Un terror que las invade al comprobar que no piensan cómo otras personas. Se encuentran ante el abismo de no verse integrados en sociedad y, al fin y al cabo, ese desconocimiento les altera su percepción vital porque no saben dónde se pueden situar.

Para justificar sus barbaridades apelan al concepto tan vago y amplio como el de la libertad. Pueden decir lo que les de la gana porque esa libertad es su paraguas contemporáneo perfecto para proteger sus discursos de odio, queerfobia, racismo y xenofobia. Sin embargo, la libertad no es tan complicada de definir. Como se suele decir la libertad de estirar muy brazo acaba cuando se topa con la nariz de quien está enfrente. Fácil y muy comprensible.
Por eso, la importancia de películas como 9 Lunas va más allá de su interés cinematográfico es un momento de apertura, escucha y lugar para compartir, desde el interior, vivencias que solo se explican desde el conocimiento propio.
Su directora, Patricia ortega, cierra una increíble trilogía que comenzó en 2018 con Yo, imposible, la historia de una chica religiosa que descubre, por azar, que siendo niña sufrió varias intervenciones para asignarla como mujer, cuando era en realidad una persona intersexual.
Hace un par de años, Mamacruz, podía ser esa misma mujer, que vuelve años después sufre la presión y prejuicios sociales imperantes sobre el sexo con las mujeres de su edad, la que decide liberarse.

Y 9 Lunas es la decisión final, la personal, sin agobios ni interferencias sociales. La que opta por la vía más complicada, la de llevar a cabo los propios deseos, ser padre trans, apoyado por una familia que le rodea de comprensión y cariño.
Una película que, hasta coincide en varios de los planos con Yo, imposible, y rompe con la tradición inmemorial de que todo film queer tiene que ser un drama. Esta es una feel good movie porque lo radical, en estos momentos, es la escucha, la sonrisa y la bondad.
Patricia Ortega es una directora queer que cree en el cine como instrumento de transformación social y su cine siempre será político y necesario. Evidente y afortunadamente. ¿Existe cine interesante que no sea político?
Esta trilogía promulga que “lo posible es político”. Lo imposible es utopía y pertenece a la filosofía. Lo que hagamos es una declaración social de intenciones. No se queda en el rellano de la escalera.

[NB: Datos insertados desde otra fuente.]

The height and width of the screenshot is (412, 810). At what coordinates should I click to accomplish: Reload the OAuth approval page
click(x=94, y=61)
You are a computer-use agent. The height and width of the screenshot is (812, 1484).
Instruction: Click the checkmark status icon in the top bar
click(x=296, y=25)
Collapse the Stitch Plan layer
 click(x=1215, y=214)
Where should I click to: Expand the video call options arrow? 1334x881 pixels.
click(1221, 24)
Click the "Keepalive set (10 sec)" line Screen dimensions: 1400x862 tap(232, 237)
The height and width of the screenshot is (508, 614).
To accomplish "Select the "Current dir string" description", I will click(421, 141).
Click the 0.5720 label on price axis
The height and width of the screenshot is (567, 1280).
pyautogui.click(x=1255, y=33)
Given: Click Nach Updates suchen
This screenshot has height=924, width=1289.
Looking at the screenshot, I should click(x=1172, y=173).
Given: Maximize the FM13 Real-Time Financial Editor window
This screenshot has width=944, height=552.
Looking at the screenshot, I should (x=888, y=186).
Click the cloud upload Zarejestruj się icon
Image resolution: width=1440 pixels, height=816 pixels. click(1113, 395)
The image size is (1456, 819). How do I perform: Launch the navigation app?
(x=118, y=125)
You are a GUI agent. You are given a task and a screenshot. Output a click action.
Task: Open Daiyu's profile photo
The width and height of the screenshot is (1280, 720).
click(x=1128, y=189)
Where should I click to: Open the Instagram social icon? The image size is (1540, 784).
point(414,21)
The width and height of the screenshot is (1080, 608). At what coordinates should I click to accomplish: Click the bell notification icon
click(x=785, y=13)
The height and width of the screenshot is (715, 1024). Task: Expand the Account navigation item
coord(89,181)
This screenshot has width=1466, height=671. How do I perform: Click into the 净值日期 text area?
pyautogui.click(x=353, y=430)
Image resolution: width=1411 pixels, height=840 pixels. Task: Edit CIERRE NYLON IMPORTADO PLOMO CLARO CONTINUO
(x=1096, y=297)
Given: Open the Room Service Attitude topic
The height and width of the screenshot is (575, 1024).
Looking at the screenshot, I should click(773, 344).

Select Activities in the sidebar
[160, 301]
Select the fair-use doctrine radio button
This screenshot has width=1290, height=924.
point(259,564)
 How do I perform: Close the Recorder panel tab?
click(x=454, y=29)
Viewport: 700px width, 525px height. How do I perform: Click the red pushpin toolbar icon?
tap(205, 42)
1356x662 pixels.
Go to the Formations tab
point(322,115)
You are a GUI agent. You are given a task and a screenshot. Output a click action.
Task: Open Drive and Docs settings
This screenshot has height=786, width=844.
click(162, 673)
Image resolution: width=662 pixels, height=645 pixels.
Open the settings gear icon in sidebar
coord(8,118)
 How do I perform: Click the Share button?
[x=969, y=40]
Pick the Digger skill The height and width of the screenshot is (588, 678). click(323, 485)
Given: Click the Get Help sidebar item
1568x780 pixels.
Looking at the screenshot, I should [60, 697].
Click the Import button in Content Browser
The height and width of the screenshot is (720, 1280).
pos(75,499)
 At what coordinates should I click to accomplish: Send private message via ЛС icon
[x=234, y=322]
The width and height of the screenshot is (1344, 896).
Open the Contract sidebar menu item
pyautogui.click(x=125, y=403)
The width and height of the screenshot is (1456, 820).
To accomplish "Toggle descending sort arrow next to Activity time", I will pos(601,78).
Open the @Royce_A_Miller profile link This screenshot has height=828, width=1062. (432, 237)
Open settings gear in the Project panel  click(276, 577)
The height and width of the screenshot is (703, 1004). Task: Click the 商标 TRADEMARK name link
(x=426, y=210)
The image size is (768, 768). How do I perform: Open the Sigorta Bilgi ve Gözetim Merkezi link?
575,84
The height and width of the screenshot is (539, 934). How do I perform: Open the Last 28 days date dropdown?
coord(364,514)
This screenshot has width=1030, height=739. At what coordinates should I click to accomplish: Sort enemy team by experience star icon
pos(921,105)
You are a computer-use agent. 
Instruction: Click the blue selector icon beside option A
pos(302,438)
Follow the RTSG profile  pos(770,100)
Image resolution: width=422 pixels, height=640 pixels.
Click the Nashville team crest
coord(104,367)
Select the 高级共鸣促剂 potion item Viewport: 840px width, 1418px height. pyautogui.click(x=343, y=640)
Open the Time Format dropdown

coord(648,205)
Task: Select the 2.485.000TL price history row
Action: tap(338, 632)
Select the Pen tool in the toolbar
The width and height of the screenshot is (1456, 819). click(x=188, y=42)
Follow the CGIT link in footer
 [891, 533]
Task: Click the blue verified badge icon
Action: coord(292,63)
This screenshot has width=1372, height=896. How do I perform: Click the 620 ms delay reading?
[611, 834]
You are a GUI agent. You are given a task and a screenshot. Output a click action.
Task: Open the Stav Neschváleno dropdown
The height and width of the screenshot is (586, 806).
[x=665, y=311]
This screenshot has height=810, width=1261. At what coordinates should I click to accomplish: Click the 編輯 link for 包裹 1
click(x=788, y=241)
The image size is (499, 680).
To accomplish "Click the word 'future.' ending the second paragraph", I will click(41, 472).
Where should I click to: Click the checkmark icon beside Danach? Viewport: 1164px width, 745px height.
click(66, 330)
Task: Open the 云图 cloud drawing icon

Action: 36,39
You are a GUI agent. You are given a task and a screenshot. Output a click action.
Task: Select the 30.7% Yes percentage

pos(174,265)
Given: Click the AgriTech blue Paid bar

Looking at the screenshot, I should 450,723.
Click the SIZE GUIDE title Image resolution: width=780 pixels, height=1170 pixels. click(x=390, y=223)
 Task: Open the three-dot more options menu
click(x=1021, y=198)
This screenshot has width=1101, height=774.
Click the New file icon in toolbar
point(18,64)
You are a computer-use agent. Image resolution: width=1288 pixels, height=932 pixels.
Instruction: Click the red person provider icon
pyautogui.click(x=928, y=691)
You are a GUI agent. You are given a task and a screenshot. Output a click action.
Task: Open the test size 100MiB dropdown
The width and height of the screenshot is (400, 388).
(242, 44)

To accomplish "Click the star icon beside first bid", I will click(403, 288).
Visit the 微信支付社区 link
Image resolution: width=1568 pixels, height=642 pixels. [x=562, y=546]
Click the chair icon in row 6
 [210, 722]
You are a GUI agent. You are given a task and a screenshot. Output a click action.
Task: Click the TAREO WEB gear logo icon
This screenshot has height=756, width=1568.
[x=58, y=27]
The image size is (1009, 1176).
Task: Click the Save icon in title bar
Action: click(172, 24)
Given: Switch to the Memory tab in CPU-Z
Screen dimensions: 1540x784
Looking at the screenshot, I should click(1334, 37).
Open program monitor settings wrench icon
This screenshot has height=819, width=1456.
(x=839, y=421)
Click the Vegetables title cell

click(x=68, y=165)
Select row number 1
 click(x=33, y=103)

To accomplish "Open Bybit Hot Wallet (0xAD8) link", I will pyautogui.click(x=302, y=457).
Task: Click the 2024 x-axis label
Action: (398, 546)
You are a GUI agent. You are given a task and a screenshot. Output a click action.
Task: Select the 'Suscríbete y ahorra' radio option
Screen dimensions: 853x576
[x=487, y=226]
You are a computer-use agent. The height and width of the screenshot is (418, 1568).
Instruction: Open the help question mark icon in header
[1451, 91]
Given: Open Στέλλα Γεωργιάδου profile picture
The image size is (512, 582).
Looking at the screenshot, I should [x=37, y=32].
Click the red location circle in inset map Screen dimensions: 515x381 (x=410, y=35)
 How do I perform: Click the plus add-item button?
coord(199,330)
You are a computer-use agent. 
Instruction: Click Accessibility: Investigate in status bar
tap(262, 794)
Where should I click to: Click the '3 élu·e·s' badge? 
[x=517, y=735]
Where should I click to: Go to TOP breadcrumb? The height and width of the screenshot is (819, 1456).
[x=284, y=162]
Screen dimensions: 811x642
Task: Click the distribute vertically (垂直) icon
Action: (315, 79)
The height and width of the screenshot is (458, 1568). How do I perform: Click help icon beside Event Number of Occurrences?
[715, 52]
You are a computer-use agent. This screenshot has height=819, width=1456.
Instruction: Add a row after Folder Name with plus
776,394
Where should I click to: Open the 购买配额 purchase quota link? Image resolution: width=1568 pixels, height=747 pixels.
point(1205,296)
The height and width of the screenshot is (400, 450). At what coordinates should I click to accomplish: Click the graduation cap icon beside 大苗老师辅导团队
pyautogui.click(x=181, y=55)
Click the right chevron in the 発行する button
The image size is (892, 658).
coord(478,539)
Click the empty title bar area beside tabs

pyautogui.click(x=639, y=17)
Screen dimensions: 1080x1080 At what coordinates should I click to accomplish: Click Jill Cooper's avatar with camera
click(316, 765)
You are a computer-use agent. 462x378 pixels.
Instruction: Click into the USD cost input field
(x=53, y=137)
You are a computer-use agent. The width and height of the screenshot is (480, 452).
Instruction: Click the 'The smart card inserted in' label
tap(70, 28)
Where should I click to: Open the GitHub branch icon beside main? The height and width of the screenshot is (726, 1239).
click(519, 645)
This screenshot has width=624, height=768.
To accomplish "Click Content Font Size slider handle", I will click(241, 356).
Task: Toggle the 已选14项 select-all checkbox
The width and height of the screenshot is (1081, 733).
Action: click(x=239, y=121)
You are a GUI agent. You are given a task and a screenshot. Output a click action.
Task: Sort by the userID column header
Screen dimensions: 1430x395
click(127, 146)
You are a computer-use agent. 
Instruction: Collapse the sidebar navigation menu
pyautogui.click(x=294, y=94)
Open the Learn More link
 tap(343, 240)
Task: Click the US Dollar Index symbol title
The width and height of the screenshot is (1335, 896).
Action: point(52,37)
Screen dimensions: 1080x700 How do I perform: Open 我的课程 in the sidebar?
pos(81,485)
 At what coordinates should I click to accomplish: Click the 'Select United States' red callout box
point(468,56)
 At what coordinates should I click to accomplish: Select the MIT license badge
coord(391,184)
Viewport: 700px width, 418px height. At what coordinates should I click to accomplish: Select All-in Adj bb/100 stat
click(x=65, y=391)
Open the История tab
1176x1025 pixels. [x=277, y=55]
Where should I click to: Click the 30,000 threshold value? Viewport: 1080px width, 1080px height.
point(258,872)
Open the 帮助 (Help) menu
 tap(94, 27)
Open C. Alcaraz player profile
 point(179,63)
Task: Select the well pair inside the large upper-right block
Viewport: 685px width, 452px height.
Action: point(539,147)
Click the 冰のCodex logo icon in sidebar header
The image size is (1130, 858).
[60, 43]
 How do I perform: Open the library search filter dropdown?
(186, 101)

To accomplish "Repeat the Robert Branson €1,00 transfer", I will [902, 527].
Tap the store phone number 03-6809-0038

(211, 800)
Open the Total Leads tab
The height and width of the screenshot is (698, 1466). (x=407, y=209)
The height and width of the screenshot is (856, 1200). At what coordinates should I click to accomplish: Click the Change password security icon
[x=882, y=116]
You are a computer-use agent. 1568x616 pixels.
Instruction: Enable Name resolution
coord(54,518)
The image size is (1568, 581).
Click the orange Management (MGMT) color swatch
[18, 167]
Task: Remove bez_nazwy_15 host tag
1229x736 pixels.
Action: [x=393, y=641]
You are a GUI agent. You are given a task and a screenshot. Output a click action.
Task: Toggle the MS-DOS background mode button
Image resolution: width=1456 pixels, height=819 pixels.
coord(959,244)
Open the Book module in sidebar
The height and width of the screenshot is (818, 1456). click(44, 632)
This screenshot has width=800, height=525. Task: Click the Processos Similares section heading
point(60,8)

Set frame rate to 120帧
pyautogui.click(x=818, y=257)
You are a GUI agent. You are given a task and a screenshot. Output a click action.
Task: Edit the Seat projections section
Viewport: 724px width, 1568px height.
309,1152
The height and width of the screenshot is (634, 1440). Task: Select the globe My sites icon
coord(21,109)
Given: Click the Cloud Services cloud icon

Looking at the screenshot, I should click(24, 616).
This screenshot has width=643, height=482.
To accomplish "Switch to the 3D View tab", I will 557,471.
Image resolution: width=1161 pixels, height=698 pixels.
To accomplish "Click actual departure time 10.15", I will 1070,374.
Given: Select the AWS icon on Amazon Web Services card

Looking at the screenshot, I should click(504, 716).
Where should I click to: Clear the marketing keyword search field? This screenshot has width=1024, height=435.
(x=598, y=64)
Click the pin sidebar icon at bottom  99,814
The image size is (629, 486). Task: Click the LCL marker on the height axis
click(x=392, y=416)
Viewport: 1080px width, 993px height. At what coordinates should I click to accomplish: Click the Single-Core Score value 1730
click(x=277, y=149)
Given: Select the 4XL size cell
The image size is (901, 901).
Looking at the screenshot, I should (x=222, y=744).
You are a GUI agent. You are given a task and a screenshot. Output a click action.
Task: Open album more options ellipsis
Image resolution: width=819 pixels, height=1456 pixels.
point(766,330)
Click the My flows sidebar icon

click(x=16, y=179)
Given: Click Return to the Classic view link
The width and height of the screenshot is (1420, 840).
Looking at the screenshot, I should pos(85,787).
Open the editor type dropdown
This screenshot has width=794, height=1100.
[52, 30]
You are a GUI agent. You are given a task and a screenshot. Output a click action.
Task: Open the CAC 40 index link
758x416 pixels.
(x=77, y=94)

Ayuda a la sociedad a convivir mejor porque no se limita a intentar sobrevivir cada uno como bien pueda.
Un elenco de ensueño completa 9 lunas, como el gran descubrimiento actoral de Zack Gómez-Rolls, Jorge Sanz en el papel de un padre que representa a toda una sociedad que no sabe pero que quiere comprender, sublime Kiti Manver, como siempre, y María León que en sus últimos trabajos sigue rozando la perfección (su papel en Silencio, de Eduardo Casanova, es de Goya si hubiese premios a las series).
En su último libro El camino inesperado, de Rebecca Solnit, la autora afirma que “los ataques a las personas trans a veces se manifiestan en forma de una insistencia en que los hombres trans están renunciando a su capacidad de gestar y la aseveración de que la fertilidad de una persona es algo sobre lo que los demás pueden opinar”.
En realidad, no estamos hablando de más derechos para unos y menos para otros. Estamos hablando de más derechos para todos, todas y todes. Como la película de 9 Lunas, de Patricia Ortega, no hay solo 4 lunas, hay tantas como nos sea posible imaginar. Y en 3 de julio las descubrirás en los cines.